The Jamie Lloyd Company presents an extraordinary season of Harold Pinter's one-act plays on the tenth anniversary of the Nobel Prize winner's death, performed in the theatre that bears his name.
Pinter at the Pinter is a unique event featuring all twenty short plays written by the greatest British playwright of the 20th Century. They have never before been performed together in a season of this kind.
Pinter One and Two just celebrated opening night.
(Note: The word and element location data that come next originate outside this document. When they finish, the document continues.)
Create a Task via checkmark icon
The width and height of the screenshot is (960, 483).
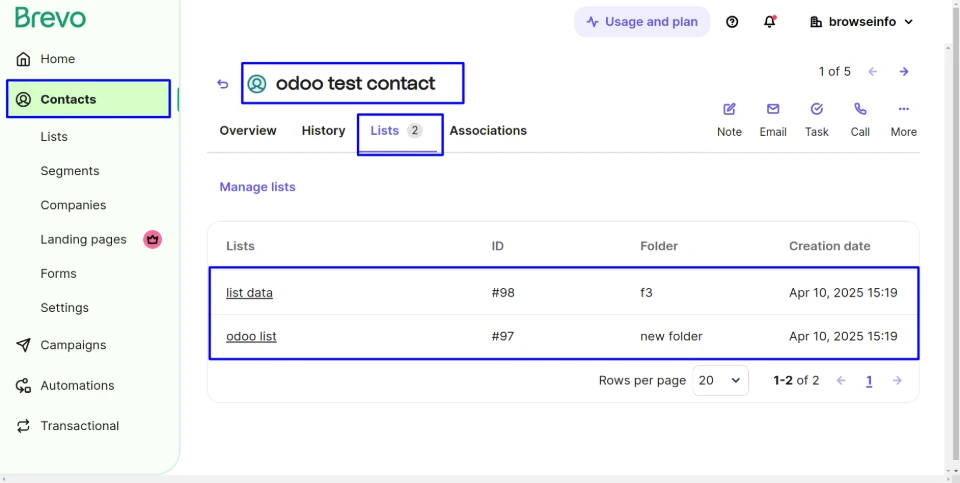(x=816, y=110)
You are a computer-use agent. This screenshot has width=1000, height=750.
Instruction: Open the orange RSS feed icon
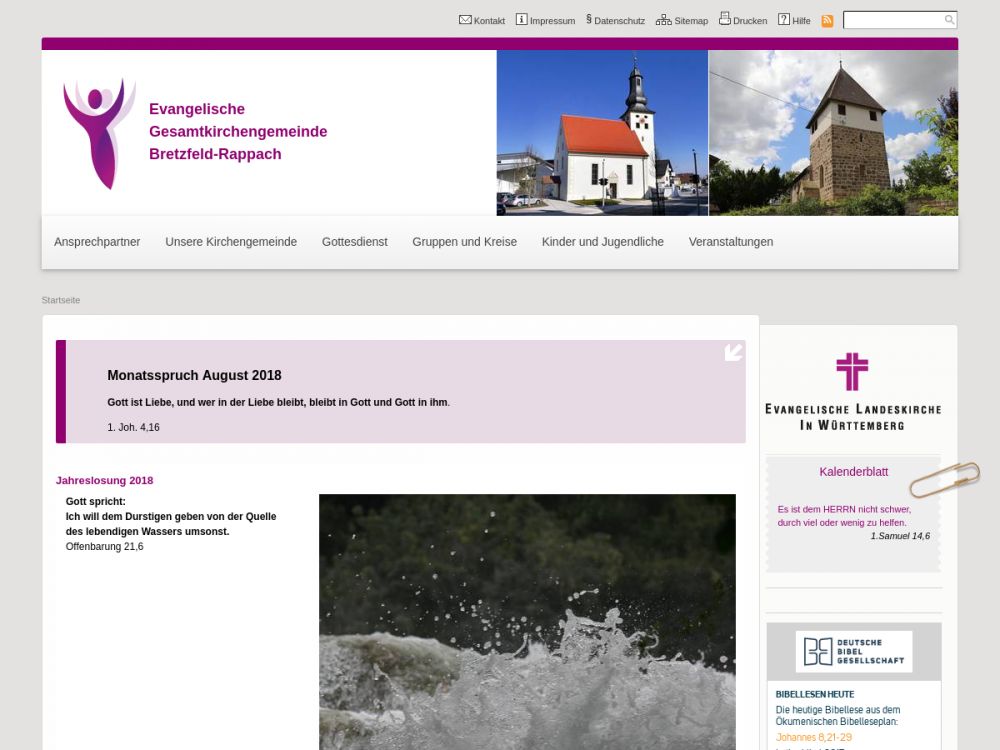[827, 21]
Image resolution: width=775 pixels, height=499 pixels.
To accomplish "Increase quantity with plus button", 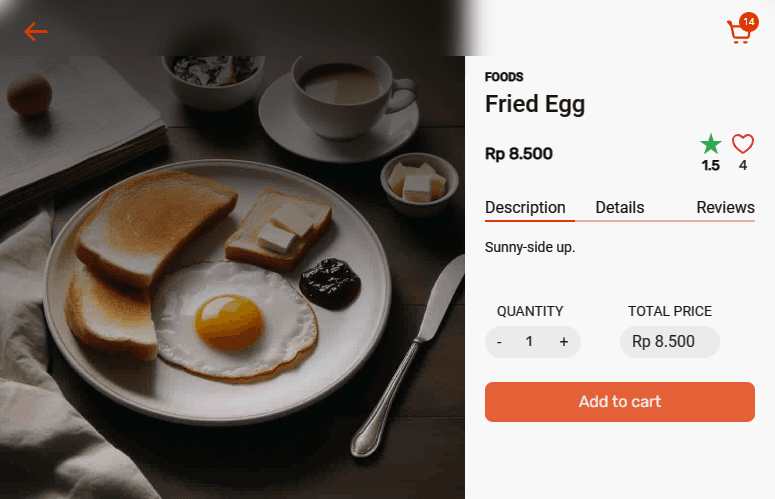I will tap(564, 342).
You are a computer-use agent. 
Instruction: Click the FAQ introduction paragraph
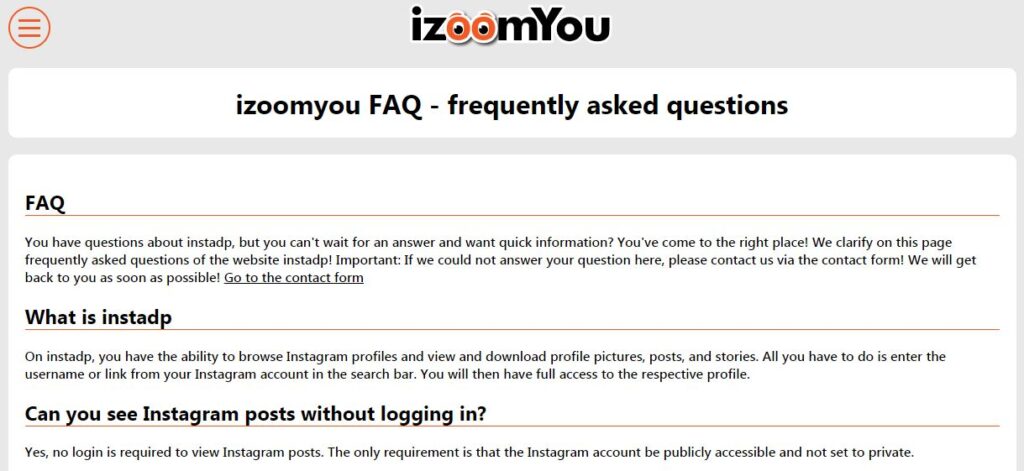pos(500,260)
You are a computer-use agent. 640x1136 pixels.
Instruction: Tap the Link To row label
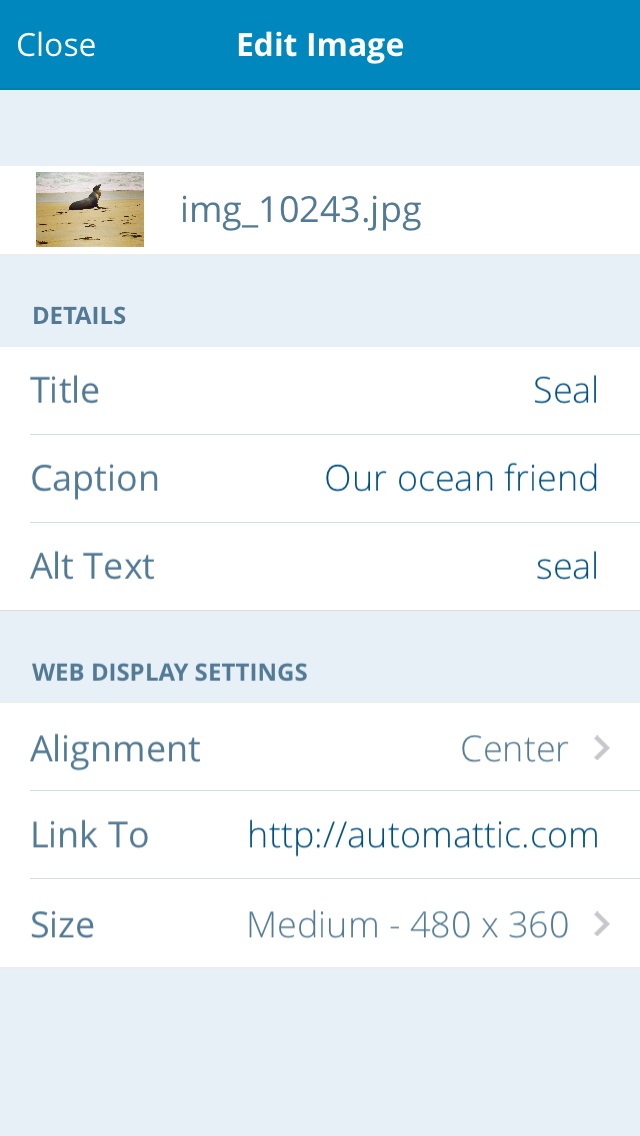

Let's see what the critics had to say...
Marianka Swain, BroadwayWorld: This isn't merely an exercise in theatrical nostalgia, or one for the completists. The opening two productions - directed by Lloyd himself, apart from one piece helmed by Lia Williams - prove the fierce contemporary power of Pinter, and the necessity of his fearless gaze.
Henry Hitchings, The Evening Standard: Director Jamie Lloyd, the project's mastermind and a longstanding Pinter devotee, has assembled an impressive array of actors and these first two instalments are luxuriously cast.
Michael Billington, The Guardian: Jamie Lloyd has had the bold, bright idea of bringing together all of Harold Pinter's one-act plays in a season comprising seven separate programmes and lasting six months. And what exactly do you learn from the opening pair - Pinter One and Two - which can be seen on a single day? That Pinter has the capacity to both terrify and tantalise but, above all, that the division of his works into the political and the personal is ludicrously artificial: whether the context is the public or the private world, he is always fascinated by the roots of power.
Natasha Tripney, The Stage: Though the quality of some of the pieces is variable, these first two instalments in Lloyd's project allow audiences to see great actors work with Pinter's less frequently performed material and whet the appetite for what's to come.
Mark Shenton, London Theatre: The plays both revolve around mysterious cat-and-mouse games of sexual provocation and unfaithfulness - a regular Pinter theme which he returned to again and again - in domestic settings. But this being Pinter, there's as much unsaid between the parties as is said. The skill of the director and his actors is to fill in the gaps.
Paul Taylor, The Independent: Jamie Lloyd's rolling season of one-act plays by Harold Pinter is admirably ambitious...Pinter at the Pinter looks like a remarkable endeavour and it has a cool, youthful vibe.